L'éradication de la violence sexuelle n'est pas mission impossible selon l'ONU

La Représentante spéciale sur la lutte contre les violences sexuelles dans les conflits, Zainab Hawa Bangura. Photo: ONU/Jean-Marc Ferré

18 octobre 2012 – La Représentante spéciale sur la lutte contre les violences sexuelles dans les conflits, Zainab Hawa Bangura, a affirmé jeudi qu'il était possible d'éliminer la violence sexuelle dans les conflits à condition que les gouvernements fassent preuve de volonté politique forte et que les cadres juridiques soient mis en place pour poursuivre les auteurs de ce genre de crimes.

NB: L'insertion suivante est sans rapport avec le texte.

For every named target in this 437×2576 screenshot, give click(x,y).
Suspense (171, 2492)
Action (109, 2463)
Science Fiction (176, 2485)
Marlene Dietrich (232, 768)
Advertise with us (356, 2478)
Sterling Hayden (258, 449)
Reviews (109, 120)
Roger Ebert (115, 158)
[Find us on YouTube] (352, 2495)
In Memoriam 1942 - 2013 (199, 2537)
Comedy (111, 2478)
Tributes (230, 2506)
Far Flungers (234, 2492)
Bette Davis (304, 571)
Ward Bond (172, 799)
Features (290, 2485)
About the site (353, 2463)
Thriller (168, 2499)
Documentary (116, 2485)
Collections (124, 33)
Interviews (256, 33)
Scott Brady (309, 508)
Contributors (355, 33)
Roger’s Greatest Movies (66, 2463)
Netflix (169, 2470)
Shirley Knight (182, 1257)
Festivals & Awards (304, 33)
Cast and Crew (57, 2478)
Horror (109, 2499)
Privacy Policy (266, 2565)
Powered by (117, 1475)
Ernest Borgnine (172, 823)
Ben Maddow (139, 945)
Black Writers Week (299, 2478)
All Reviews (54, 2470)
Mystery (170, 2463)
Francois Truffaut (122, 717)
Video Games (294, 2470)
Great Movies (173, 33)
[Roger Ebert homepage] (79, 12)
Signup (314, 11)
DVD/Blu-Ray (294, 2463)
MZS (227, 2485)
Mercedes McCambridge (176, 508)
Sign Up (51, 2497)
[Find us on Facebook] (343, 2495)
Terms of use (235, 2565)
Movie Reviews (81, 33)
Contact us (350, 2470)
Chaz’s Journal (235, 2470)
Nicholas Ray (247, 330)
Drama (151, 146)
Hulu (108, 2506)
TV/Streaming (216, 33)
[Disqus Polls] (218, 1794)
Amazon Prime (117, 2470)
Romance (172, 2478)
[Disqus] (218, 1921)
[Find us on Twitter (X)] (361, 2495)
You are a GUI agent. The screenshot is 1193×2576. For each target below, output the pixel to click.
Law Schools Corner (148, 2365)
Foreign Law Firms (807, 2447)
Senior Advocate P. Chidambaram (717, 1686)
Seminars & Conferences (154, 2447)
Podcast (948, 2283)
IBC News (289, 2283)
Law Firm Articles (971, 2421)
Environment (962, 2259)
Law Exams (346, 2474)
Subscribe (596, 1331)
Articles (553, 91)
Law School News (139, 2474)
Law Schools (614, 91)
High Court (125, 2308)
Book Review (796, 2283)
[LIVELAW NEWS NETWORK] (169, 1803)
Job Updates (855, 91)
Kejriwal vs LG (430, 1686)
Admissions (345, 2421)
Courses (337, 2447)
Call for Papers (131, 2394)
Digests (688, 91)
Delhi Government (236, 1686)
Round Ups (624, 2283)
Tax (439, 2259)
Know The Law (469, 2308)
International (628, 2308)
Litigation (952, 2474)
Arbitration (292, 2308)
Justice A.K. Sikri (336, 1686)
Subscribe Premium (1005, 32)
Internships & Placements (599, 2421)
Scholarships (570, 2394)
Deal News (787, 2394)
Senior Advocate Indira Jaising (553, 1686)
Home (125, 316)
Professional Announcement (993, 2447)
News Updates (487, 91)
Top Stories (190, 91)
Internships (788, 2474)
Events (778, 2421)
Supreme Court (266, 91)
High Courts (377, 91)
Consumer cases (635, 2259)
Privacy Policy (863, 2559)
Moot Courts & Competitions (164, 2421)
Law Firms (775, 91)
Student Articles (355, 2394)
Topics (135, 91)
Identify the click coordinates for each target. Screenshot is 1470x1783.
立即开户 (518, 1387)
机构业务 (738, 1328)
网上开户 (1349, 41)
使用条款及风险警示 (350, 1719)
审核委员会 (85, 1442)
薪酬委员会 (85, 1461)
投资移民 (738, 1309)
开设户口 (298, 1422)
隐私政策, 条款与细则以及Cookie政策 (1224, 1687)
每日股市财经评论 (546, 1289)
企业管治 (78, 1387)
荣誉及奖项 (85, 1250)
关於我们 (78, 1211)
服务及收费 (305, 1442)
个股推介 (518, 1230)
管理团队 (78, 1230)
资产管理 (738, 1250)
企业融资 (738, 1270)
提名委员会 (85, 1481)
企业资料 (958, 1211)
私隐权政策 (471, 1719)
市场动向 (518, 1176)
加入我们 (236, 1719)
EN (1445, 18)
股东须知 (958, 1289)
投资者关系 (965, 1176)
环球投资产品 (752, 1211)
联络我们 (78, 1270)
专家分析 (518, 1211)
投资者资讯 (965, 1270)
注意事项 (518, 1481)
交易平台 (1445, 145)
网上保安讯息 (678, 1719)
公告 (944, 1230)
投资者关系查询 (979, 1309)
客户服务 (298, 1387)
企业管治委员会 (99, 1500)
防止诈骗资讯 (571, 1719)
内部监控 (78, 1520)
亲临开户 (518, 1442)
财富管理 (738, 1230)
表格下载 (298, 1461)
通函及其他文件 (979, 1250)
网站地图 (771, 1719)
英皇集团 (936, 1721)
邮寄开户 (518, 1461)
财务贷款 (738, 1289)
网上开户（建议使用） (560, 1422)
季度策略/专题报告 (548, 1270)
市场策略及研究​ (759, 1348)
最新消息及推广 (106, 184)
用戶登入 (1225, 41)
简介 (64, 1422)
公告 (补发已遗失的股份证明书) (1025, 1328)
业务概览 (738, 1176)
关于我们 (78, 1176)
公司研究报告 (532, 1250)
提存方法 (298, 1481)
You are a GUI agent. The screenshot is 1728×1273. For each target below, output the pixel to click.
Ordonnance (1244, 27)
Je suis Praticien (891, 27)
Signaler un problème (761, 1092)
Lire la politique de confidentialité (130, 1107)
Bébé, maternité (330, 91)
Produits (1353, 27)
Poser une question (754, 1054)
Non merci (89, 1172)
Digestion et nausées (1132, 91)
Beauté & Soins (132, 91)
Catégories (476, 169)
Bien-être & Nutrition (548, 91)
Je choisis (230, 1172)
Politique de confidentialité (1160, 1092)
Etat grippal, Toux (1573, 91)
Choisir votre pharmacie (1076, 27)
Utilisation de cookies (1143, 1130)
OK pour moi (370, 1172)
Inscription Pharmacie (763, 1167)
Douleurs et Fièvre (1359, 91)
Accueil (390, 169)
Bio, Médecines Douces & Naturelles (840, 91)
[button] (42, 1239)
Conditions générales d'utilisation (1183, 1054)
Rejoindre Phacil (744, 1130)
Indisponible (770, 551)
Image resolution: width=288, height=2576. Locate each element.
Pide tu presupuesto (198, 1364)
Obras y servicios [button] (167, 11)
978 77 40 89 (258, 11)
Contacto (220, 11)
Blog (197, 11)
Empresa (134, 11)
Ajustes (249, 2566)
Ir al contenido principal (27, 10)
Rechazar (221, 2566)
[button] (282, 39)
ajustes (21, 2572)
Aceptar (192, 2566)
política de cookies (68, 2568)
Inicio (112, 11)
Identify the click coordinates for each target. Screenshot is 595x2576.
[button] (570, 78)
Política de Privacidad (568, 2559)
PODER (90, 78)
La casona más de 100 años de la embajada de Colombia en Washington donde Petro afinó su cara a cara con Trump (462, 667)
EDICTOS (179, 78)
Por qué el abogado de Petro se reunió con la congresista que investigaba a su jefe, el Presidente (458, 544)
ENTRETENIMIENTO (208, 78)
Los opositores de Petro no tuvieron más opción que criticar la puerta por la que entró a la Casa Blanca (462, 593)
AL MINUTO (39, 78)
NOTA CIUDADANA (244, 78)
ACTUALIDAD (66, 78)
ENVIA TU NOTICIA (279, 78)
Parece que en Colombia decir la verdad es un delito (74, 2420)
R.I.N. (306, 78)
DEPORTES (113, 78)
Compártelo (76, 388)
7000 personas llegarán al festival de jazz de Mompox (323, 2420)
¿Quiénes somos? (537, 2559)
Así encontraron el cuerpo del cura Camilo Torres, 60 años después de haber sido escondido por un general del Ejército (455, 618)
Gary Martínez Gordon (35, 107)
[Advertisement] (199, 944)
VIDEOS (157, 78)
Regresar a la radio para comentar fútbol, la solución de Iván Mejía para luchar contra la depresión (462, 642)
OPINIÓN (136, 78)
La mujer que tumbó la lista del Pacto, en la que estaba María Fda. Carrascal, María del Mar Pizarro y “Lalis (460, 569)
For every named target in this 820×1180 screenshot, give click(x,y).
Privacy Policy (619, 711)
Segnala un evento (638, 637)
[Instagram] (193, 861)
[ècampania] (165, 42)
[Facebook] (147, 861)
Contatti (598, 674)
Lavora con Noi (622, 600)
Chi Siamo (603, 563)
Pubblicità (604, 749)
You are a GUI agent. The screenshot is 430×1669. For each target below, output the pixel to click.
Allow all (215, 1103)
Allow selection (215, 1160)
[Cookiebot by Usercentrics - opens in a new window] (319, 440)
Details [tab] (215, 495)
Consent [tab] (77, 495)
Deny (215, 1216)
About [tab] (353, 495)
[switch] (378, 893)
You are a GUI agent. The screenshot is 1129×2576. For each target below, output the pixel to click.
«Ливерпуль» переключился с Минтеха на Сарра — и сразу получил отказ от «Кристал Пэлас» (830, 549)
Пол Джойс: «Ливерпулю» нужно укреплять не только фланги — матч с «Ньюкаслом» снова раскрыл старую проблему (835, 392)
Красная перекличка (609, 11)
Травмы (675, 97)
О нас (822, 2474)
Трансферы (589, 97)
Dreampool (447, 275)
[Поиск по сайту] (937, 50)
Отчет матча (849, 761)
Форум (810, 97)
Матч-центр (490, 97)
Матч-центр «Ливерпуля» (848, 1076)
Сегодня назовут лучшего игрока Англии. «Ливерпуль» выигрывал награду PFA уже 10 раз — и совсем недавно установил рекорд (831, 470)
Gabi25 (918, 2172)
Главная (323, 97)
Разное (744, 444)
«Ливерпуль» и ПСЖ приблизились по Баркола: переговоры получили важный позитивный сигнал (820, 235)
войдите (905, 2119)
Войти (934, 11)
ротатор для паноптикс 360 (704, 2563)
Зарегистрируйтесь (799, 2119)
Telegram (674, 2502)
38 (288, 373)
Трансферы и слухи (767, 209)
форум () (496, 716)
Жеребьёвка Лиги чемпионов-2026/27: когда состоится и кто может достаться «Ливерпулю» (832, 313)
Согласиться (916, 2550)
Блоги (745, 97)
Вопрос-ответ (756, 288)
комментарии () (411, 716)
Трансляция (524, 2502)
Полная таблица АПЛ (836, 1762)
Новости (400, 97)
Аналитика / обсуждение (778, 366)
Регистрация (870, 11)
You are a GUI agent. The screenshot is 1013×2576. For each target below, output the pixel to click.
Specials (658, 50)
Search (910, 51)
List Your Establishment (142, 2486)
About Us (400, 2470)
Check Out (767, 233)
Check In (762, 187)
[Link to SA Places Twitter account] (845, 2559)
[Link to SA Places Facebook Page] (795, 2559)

« Aussi redoutable que ce défi semble être, je ne pense pas que l'éradication de la violence sexuelle dans les conflits soit une mission impossible », a estimé Mme Bangura lors d'une conférence de presse à Genève.

« Nous disposons des outils nécessaires pour lutter contre ce fléau, mais nous avons également besoin de la volonté politique nécessaire pour mettre en œuvre les résolutions du Conseil de sécurité et un engagement des gouvernements pour les faire appliquer », a-t-elle ajouté.

Mme Bangura a établi une liste de ses six priorités pour l'exercice de sa nouvelle fonction, dont la fin de l'impunité pour les criminels et la justice pour les victimes, la protection et l'autonomisation des femmes affectées, le renforcement de la volonté politique pour lutter contre la violence sexuelle, la coordination de l'action de la communauté internationale, le reconnaissance du viol comme arme de guerre et l'encouragement de la recherche de solutions au niveau local.

« La violence sexuelle dans les conflits doit être traitée pour ce que c'est, un crime de guerre. Il n'est plus possible de la considérer comme un dommage collatéral malheureux ou un symptôme inévitable des conflits », a souligné Mme Bangura.

La Représentante spéciale a également souligné que la violence sexuelle dans les conflits est un phénomène qui n'affecte plus seulement les femmes, puisque de plus en plus d'hommes et de garçons sont victimes de ce type de violations.

Mme Bangura a également affirmé que ce problème ne se limite pas à une région du monde en particulier, mais qu'il se produit partout et qu'il est temps de d'accorder plus d'attention à la poursuite des auteurs de ces crimes plutôt que de stigmatiser les victimes.

« Nous devons travailler davantage avec les gouvernements nationaux. Nous devons les encourager et les obliger à prendre un rôle central pour mettre en place un cadre national capable d'assurer que les auteurs sont poursuivis et que les victimes soient entendues », a indiqué Mme Bangura.